Historically, most jurisdictions which addressed the question whether the parents of a negligently injured child could recover damages for loss of that child’s consortium have declined to recognize such a right of recovery (§ 3). However, an increasing number of courts have recently held or recognized that such losses are recoverable (§ 4[a]), and a few jurisdictions have recognized a cause of action by virtue of statute (§ 4[b]) or by state rules of civil procedure (§ 4[c]).

Annot., 54 A.L.R. 4th 112, 116 (1987). In Quinn v. Pittsburgh, 243 Pa. 521, 90 A. 353 (1914) the Pennsylvania Supreme Court ruled that it was error to permit a jury to consider the companionship which the injured minor plaintiff would give to her mother in assessing damages. Id. at 525, 90 A. 353. In so doing, the court stated, “[t]he right to recover for loss of companionship is confined to cases where a husband sues for injuries to his wife. The law does not recognize loss of companionship as an element of damage in any other relation.” Id.

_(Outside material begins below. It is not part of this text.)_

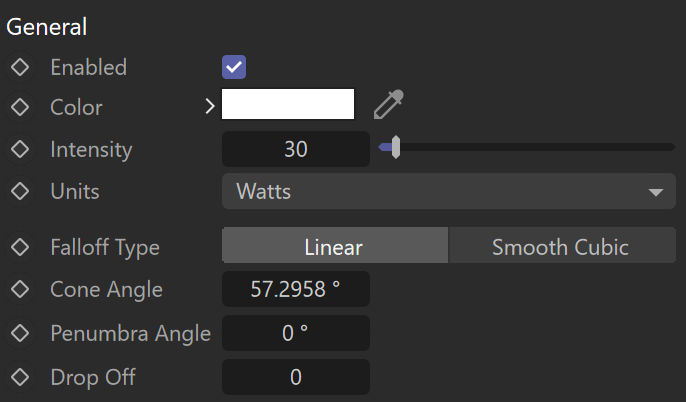The width and height of the screenshot is (686, 402).
Task: Pick a color with the eyedropper tool
Action: (x=388, y=104)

Although the loss of consortium theory has been extended so that such a claim may be maintained by a wife for her husband’s injuries, see Hopkins v. Blanco, 457 Pa. 90, 320 A.2d 139 (1974), the Pennsylvania Supreme Court has not extended the loss of consortium theory to the parent/child relationship. Indeed, as stated, the court in Quinn v. Pittsburgh, supra, refused to allow recovery for loss of companionship by a parent for her child’s injuries. See also Lobianco v. Valley Forge Military Academy, 224 F.Supp. 395, 397 (E.D.Pa.1963), aff'd, 331 F.2d 851 (3d Cir.1964) (parents are entitled to damages for medical expenses they have incurred and will incur as a result of son’s injuries and also for loss of his services during his minority; there can be no recovery for loss of companionship citing Quinn v. Pittsburgh, supra).

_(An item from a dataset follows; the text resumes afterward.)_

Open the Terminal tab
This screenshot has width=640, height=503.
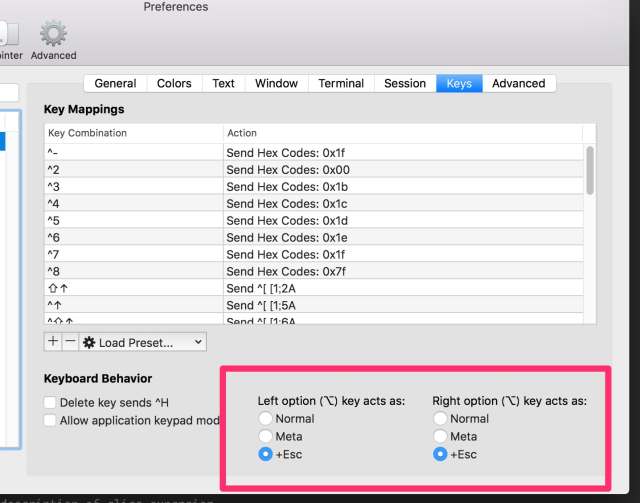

Although the court is aware of contrary views in other jurisdictions, see e.g., Annot., 54 A.L.R.4th 112, supra, as a court sitting in diversity this court is bound to apply the law of the forum. Recently, in Steiner v. Bell Tel. Co., 358 Pa.Super. 505, 517 A.2d 1348 (1986), in denying the child’s right to recover for loss of parental consortium when the parent is injured by a third party tortfeasor, the Superior Court of Pennsylvania, citing Quinn v. Pittsburgh, supra, stated “[a] parent can recover only pecuniary losses, such as loss of services and medical expenses, for injury to his child____ It would be anomalous to allow children to recover for a loss to the parent/child relationship which the parent cannot recover.” Id. 517 A.2d at 1353. See also Sinn v. Burd, 486 Pa. 146, 151 n. 3, 404 A.2d 672 (1979) (measure of damages for death of a minor consists of funeral and medical expenses plus total earnings minor would have earned up to the age of twenty-one (21) minus costs of maintaining child during this period). Thus, Pennsylvania courts continue to recognize that a parent does not have a right to recover for his child’s loss of consortium. See DeLoach v. Companhia de Navegacao Lloyd Brasileiro, 782 F.2d 438 (3d Cir.1986) (while arguments on both sides have merit, unquestionably as the common law now stands the overwhelming majority of states have declined to allow recovery by children for the loss of companionship caused by negligent injury to their parents). Cf. Lasky v. Continental Prods. Corp., No. 82-3415, slip op. (E.D.Pa. Mar. 27, 1987) [Available on WESTLAW, 1987 WL 8539] (finding rationale in Steiner unpersuasive and questioning whether the Steiner decision would apply in a case where although the parent remains alive, the loss of the parent’s companionship is complete; these issues were not fully addressed in this case).

Consequently, the court finds that in applying Pennsylvania law as it now stands the plaintiff parents are not entitled to bring a loss of consortium claim against defendants for injuries to the minor plaintiff. While reasons for a contrary result may exist, this court, in a diversity action, is required to follow the law as established by the Pennsylvania courts or legislature.

An appropriate Order will enter. 
      
      . In affirming the district court, our Court of Appeals found it unnecessary to rule on the loss of consortium claim.